1.2k views Asked by At

I'm implementing FAT16 on SD card with Atmega328.

I often need to change just one or two bytes in the sector (512B region).

I know how Flash works and that it needs to overwrite entire sector at once, but I was wondering if there maybe was some special command that would make the card itself handle it?

The point is, the atmega has only 2k RAM, and allocating 512 just for a read-modify-write SD card buffer is very unfavorable. Is there no other way?

(PS. AFAIK the atmega can't natively have external ram)

2

There are 2 answers

0
too honest for this site On BEST ANSWER

YOu cannot changge just few bytes in a sector without reading/writing the the whole 512 bytes. So you actually do need the RAM for buffer.

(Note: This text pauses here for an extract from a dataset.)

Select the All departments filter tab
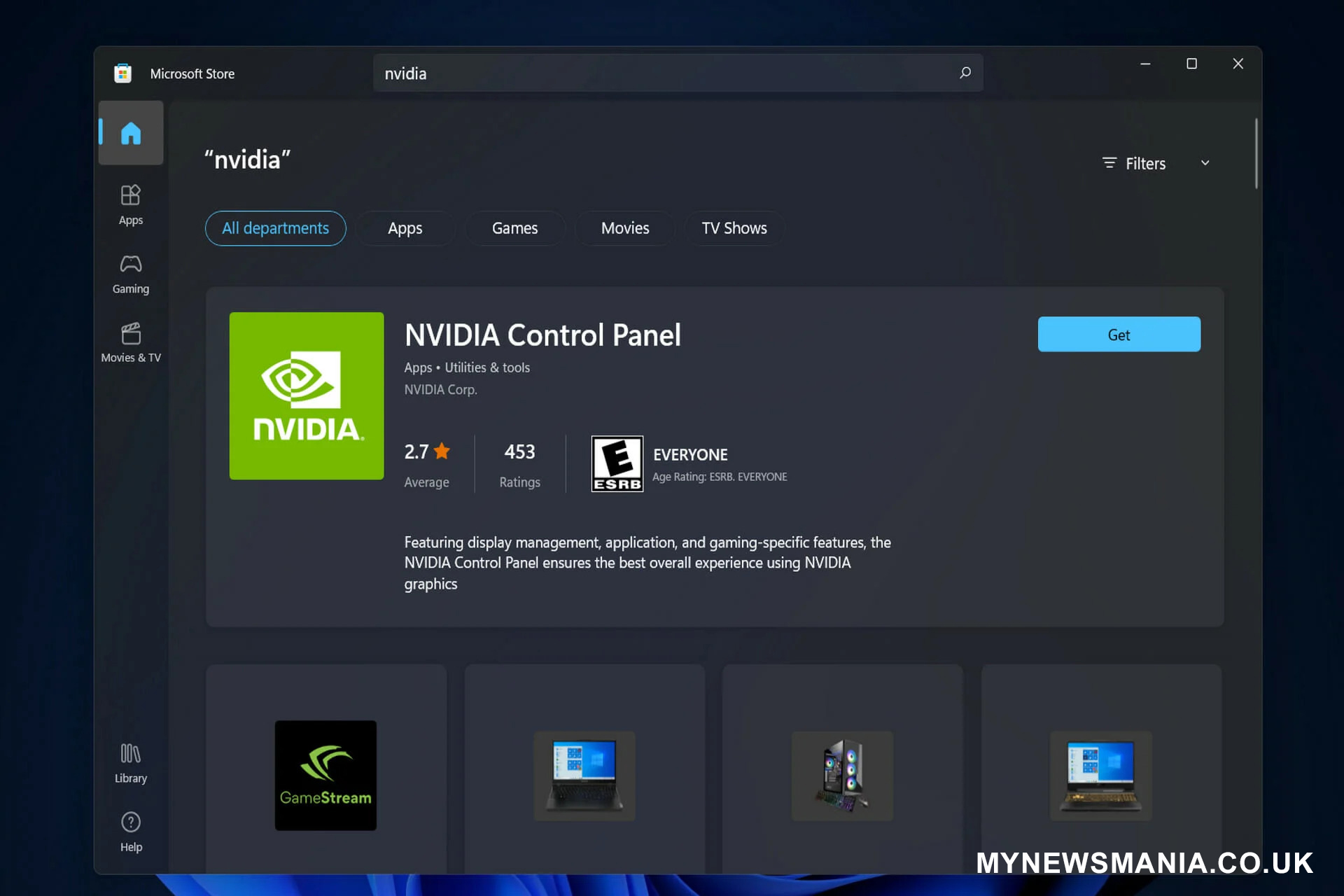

However, there are ways to pre-alloc the filespace or update the FAT every some writes only. That will even conserve write cycles, but might result in data loss if power down before the FAT has been updated (however, it might not corrupt the filesystem if implemented properly).

As you state that these are cheap ArduinoNano (clones - supposedly), you could just use two of them interconnected with UART/SPI/i2C - whatever is available, even 8 bit bit-bang would work.

One does whateveryouwanttodo and the other is just for SD-card/FAT processing.

Reminds me of the Comodore 64 and its floppy-disc drive 1541 which also included a small CPU (well "MCU", but not single chip).

6
Clifford On

ELM Petit FAT File System Module claims:

It can be incorporated into the tiny microcontrollers with limited memory even if the RAM size is less than sector size.

In fact:

  • Very small RAM consumption (44 bytes work area + certain stack).

It is open source; so you might take a look at how it does that (or just use it as-is).

The write function does have some significant restrictions, such as while it can modify a file, it cannot create or change the size of one - which is probably the compromise necessary to avoid sector buffers.

There is a full featured version of ELM FatFS, but that requires significantly more code and RAM space. The page also has links to the FAT32 specification, and some technical notes on how SD cards work which might be useful.

EDIT:

In fact this is not particularly helpful. Petit FAT's claim refers only to the filesystem layer itself, it does not include any hardware specific device driver, and for SD/MMC there is no getting away from the 512 byte read-modify-write cycle.

Although the AVR may not support memory-mapped external memory, one could use an external serial memory device such as a Cypress FRAM or nvSRAM to store the sector data; although being non-volatile, it may remove the need for SD altogether unless large removable media is specifically required.